東京の下町にある小さな和菓子屋、「みたらし庵」。店主の田中一郎は、毎日心を込めてみたらし団子を作っていた。ある日の午後、一郎が団子を焼いていると、店の扉が静かに開いた。

「田中さん、団子はまだできてますか?」と常連の鈴木さんが尋ねた。

「はい、もう少しで出来上がります」と一郎は笑顔で答えた。

その瞬間、店の奥から奇妙な音が聞こえた。「ポン、ポン、ポン…」

一郎は眉をひそめながら音の方に向かうと、団子が一つずつトレーから跳ねて落ちているのを見つけた。「何だこれ?」

鈴木さんも驚いて見ていた。「団子が逃げてる?」

団子が次々と跳ねて床を転がり始め、一郎と鈴木さんは慌てて追いかけた。しかし、団子は予想以上に速く、まるで生き物のように逃げ回った。店の外に出ると、団子たちは一斉に道路を横切り、路地裏に消えていった。

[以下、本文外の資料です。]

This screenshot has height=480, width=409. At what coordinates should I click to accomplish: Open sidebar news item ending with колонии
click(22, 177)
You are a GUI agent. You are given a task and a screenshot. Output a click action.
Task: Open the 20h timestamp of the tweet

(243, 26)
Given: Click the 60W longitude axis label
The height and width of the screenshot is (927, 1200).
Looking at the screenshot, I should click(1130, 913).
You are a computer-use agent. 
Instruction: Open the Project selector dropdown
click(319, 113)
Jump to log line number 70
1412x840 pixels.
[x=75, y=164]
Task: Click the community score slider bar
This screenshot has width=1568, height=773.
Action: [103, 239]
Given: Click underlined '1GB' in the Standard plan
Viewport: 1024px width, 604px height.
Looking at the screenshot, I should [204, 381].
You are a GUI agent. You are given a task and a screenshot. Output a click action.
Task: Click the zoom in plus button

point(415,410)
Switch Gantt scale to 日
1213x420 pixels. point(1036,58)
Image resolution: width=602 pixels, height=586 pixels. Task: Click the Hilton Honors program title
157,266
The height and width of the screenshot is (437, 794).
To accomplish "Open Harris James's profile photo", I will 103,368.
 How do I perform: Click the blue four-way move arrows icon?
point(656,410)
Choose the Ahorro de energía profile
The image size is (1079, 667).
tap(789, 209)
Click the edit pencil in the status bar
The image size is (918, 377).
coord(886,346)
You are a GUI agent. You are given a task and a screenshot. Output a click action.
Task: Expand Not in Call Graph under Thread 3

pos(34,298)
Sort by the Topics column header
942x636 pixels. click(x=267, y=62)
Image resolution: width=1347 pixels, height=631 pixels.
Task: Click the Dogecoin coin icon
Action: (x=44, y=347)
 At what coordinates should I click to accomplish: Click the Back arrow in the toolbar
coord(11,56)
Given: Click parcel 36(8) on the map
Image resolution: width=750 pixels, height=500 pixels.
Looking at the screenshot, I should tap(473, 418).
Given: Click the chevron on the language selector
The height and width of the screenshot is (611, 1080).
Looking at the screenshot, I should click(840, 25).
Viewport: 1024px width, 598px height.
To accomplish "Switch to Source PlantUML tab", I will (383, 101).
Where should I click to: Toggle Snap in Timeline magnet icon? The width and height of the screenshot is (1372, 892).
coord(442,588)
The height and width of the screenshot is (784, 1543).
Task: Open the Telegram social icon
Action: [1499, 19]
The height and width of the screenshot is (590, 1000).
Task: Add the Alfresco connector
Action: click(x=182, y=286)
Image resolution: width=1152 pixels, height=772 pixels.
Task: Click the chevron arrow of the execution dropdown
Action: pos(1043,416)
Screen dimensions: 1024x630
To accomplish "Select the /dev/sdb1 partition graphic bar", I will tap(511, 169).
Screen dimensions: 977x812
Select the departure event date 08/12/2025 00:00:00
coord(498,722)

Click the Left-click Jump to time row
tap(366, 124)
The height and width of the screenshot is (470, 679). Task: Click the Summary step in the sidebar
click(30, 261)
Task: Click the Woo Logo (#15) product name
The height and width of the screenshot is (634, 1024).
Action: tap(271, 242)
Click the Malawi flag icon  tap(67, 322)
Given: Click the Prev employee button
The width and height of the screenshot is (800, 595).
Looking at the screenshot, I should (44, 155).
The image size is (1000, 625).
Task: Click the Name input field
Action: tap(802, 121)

「これは一体どういうことだ?」一郎は呆然と立ち尽くした。

鈴木さんも困惑した表情で言った。「まるで、団子が自分の意思を持っているみたいですね」

その夜、一郎は団子が逃げた理由を考えながら眠れないでいた。ふと、古いレシピ本に書かれていた「特別なみたらし団子」の一節を思い出した。それは、特定の材料と手順で作ると、団子が動き出すというものだった。

「まさか、本当に?」一郎は半信半疑で呟いた。